Problem requirements | Reproduce the text of every item below verbatim, line by line, omitting the pictures.

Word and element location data
# # # # # # #

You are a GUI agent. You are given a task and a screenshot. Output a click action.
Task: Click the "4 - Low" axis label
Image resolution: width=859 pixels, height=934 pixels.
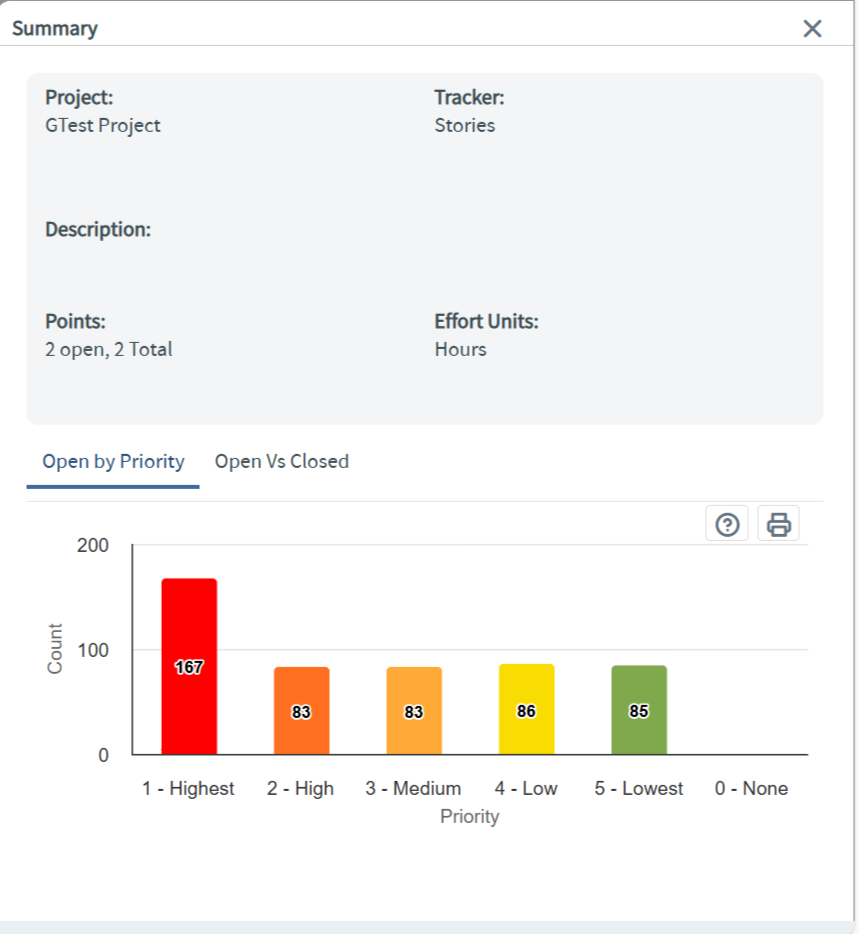[526, 789]
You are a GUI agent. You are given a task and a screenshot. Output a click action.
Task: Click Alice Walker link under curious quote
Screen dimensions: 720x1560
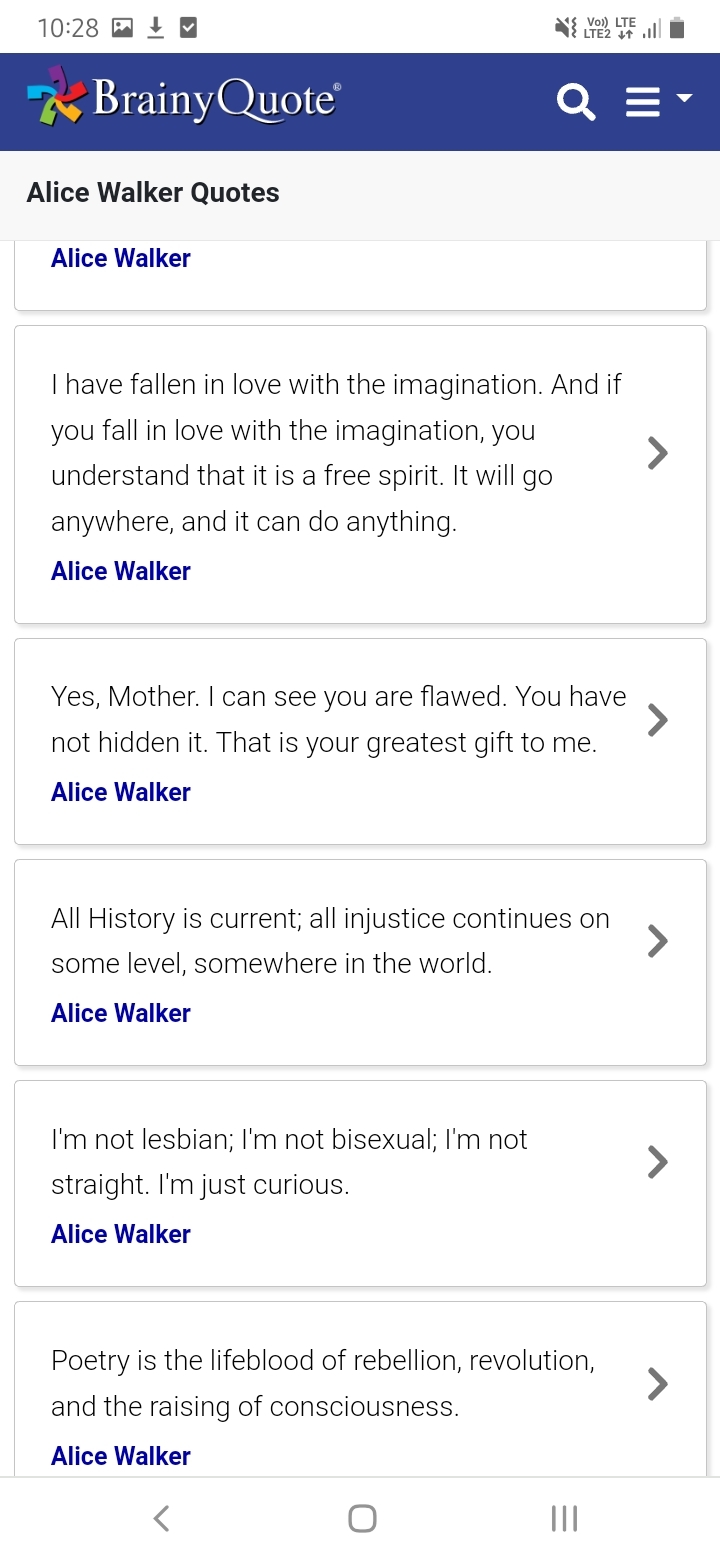121,1234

# # # # # # #

Exercise answer |
You are a GUI agent. You are given a task and a screenshot. Output a click action.
Task: Click the "4 - Low" axis label
Image resolution: width=859 pixels, height=934 pixels.
[526, 789]
You are a GUI agent. You are given a task and a screenshot. Output a click action.
Task: Click Alice Walker link under curious quote
Screen dimensions: 720x1560
121,1234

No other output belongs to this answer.